Dans le secteur aéroportuaire et du transport aérien, l’intelligence artificielle est pour l’instant majoritairement dirigée vers le passager. Mais l’IA n’est pas seulement utilisée à des fins commerciales, elle est aussi utilisée en interne pour rendre plus efficace le travail des collaborateurs, savoir comment mieux allouer des ressources en personnel ou faciliter la mobilité professionnelle.


Que l’on évoque une entreprise issue du secteur aéronautique ou d'un autre secteur, le premier mot qui vient à l’esprit quand on évoque le recours à l’intelligence artificielle (IA) est l’efficacité.

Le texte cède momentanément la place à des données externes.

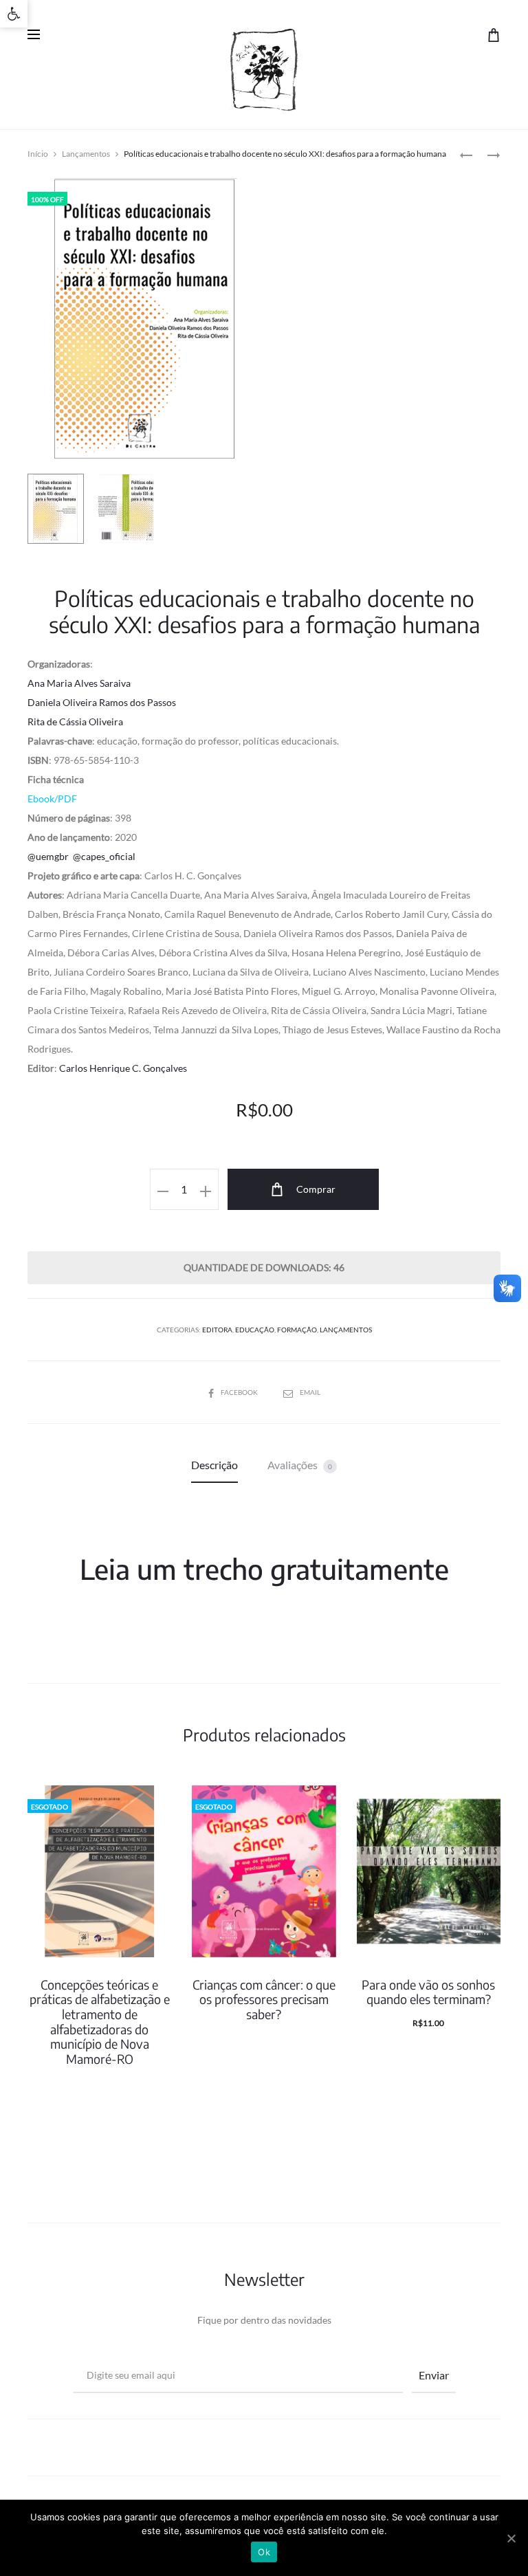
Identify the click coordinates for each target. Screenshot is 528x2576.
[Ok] (511, 2538)
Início (38, 153)
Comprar (315, 1189)
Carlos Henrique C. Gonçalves (123, 1068)
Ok (264, 2551)
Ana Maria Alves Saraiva (79, 683)
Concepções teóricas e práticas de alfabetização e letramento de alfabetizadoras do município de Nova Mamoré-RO (100, 2022)
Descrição (214, 1464)
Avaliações (299, 1464)
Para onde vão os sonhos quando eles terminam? (428, 1992)
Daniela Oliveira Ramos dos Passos (102, 702)
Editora (217, 1329)
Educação (254, 1329)
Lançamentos (86, 153)
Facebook (240, 1392)
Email (310, 1392)
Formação (297, 1329)
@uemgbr (48, 856)
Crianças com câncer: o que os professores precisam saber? (264, 1999)
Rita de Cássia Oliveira (75, 721)
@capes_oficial (104, 856)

Certains bénéfices du recours à l’IA sont récurrents et duplicables à n’importe quel type d’organisation. « Malgré des différences d’approche, on retrouve notamment des gains de productivité importants, des économies de coûts opérationnels, un gain de temps sur les tâches répétitives, une meilleure cohérence dans les documents et les processus, une réduction des erreurs humaines, une capacité accrue à analyser des volumes importants de données, une amélioration de la prise de décision grâce à des analyses plus rapides », explique Thibaut Patouillard du cabinet de consulting spécialisé en IA « Démarre ton aventure ».

Air France multiplie les projets IA 

Les ressources humaines n'échappent pas à la règle, avec un recours à l'IA dès la phase de recrutement.  « Nous voyons de nombreux domaines dans lesquels l'intelligence artificielle peut avoir un impact immédiat pour la DRH, comme la gestion administrative et le recrutement par exemple », explique Sylvain le Nestour, directeur Rémunération, paie, et transformation RH chez Air France.  « Pour accompagner la phase exploratoire en matière d'IA, une équipe de 40 éclaireurs RH a été créée. Leur rôle est de tester des cas concrets, de partager leurs expériences et de diffuser l'information. Parmi les gains d'efficacité que nous visons grâce aux outils IA, figurent l'accélération des délais de réponse aux salariés, la simplification du tri des CV et la perfection de la rédaction des fiches de poste. Ce temps gagné pourrait permettre de nourrir différentes activités comme le rôle de « business partner » de la DRH ou l'amélioration de l'expérience collaborateur. Les métiers de l'aérien étant très réglementés, les premiers tests IA devraient concerner d’abord les outils du personnel au sol ». 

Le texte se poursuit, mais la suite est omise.